Importantly, insomnia and OSA commonly co-occur [10]. OSA is characterized by frequent narrowing (hypopnea) and/or closure (apnea) of the upper airway during sleep, resulting in reduced oxygen saturation, cortical arousals, sleep fragmentation, and daytime sleepiness/fatigue [11]. Like insomnia, OSA is also associated with symptoms of anxiety and depression [10, 11]. Co-morbid insomnia and sleep apnea (COMISA) may be associated with increased cardiovascular disease risk [12, 13] and worse mental health and quality of life [13, 14]. Although pregnancy may be associated with increased prevalence of both insomnia and OSA [15, 16], few studies have investigated the co-occurrence of insomnia and OSA during pregnancy, or the effect of COMISA on depression, anxiety and stress during or following pregnancy.

Gestational sleep disordered breathing (SDB) often affects pregnant women, ranging from simple snoring to complete cessation of breathing with recurrent airflow interruptions usually accompanied by oxygen desaturation and fragmented sleep (i.e., OSA). SDB may also present as snoring and/or self-reported ‘poor sleep quality’).

Pregnancy is a particularly vulnerable moment of life where sleep and psychological health often interact, and may perpetuate multiple psychological (e.g., anxiety, stress, depression), and physical consequences (e.g., disturbed metabolism, immunity suppression). These intriguing interactions may also be influenced by a significant increase in body mass index and cardiorespiratory changes due to altered circuitry of several regulatory processes. For instance, neurohumoral changes including those related to central modulation of leptin and ghrelin may increase the likelihood of overweight and obesity, as well as mediate sympathetic activation and cardiac function [16]. These changes may favour increased symptoms of fatigue and exhaustion commonly reported during pregnancy. At the same time hormonal modifications may affect sleep quality and sleep duration. Interestingly, excessive daytime sleepiness and total sleep duration both increase during pregnancy, potentially due to either the deterioration in subjective sleep quality or hormonal changes.

This may also result from neuroendocrine functional pathways such as those implicated in the lower progesterone levels. Estrogen-mediated nasopharyngeal edema and rhinitis are common risk factors for gestational SDB. There are also some factors associated with pregnancy that may be protective against OSA. For example, the proneness for a lateral sleep position (in which airway closure is less likely to occur), a reduction in the percentage of rapid-eye-movement sleep (in which airway closure events are more common than in deep sleep), and the rightward shift of the oxyhemoglobin dissociation curve (promoting placental oxygen delivery) may serve as protective factors against exacerbation of gestational sleep apnea [16]. BMI may be indicated as a significant predictor of gestational SDB, accounting for an increase in sleep apnea prevalence from 10.5% in the first trimester to 26.7% in the third trimester [15].
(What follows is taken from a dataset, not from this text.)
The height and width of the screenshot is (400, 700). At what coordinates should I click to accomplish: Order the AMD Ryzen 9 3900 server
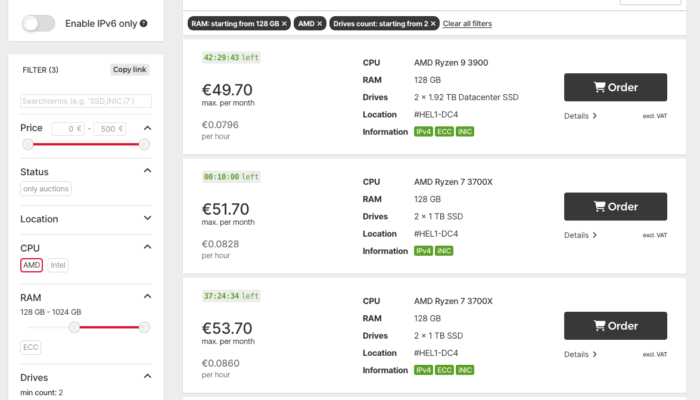pyautogui.click(x=615, y=87)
Furthermore, circadian misalignment (i.e., a mismatch between the internal body clock and the environmental light–dark cycle) and chronotype (e.g., an individual’s inclination to sleep at a specific time) may affect the circadian timing system and interactions with sleep, psychological, cardiovascular and metabolic outcomes. For example, the evening chronotype is more likely to be associated with sleep onset insomnia, anxiety, and depression in adults and paediatric samples [18, 19]. Interestingly, insomnia, OSA, and circadian misalignment may frequently co-occur in a more complex condition. Among pregnant women, all three factors potentially interact and impair homeostatic stability, either related to sleep or to neurohormonal milieu underpinning daytime function and mood.
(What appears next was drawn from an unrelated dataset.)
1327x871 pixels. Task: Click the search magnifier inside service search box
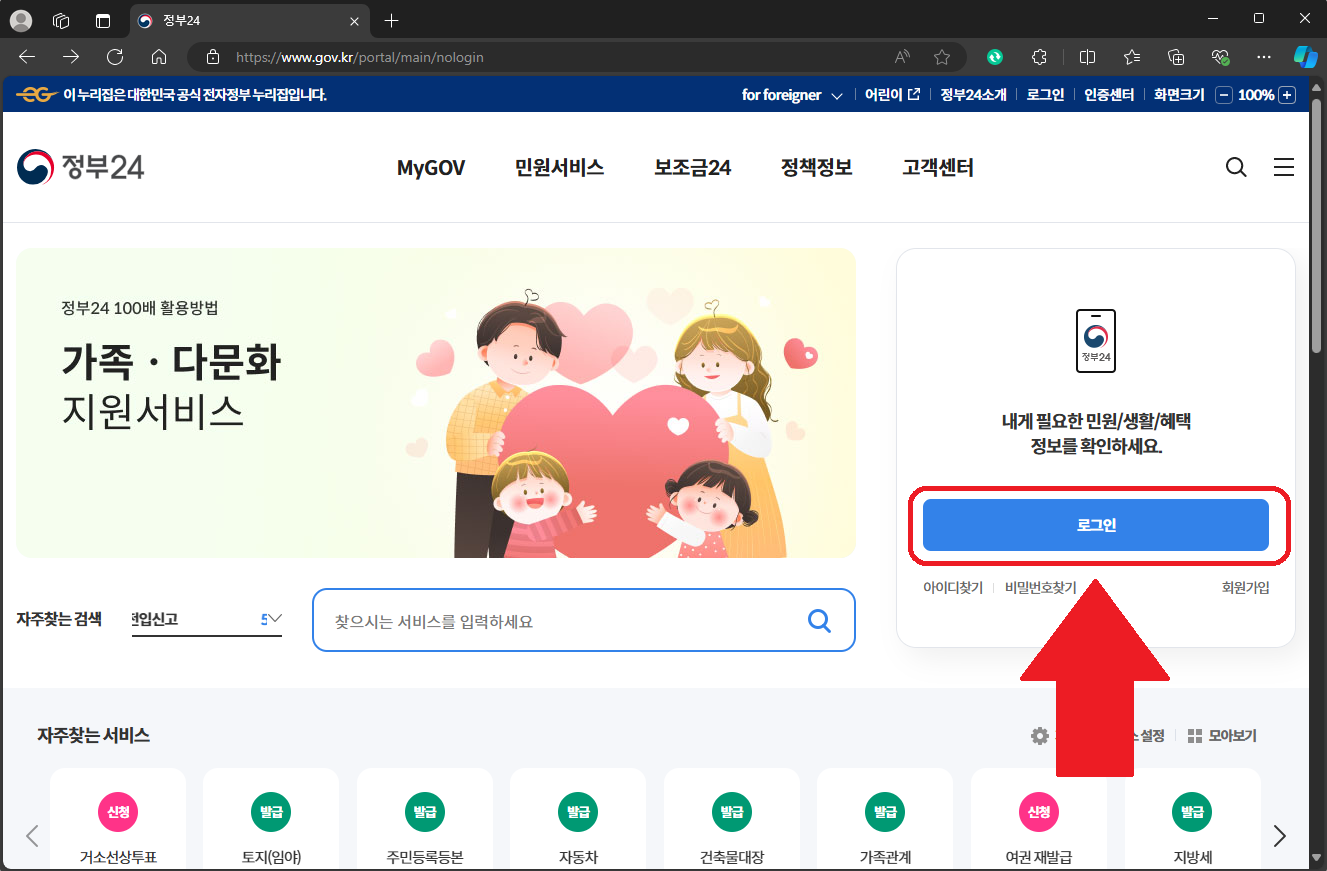click(x=819, y=621)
These important findings have promoted awareness of the link between poor sleep and psychosocial stress during pregnancy [1]. Future research should also explore the interactive role of insomnia, OSA, and circadian misalignment on mental and physical health during pregnancy. Developing a greater understanding of the interactions between these sleep disorders/symptoms may guide more effective treatment approaches that also prevent and improve mental health problems during and following pregnancy.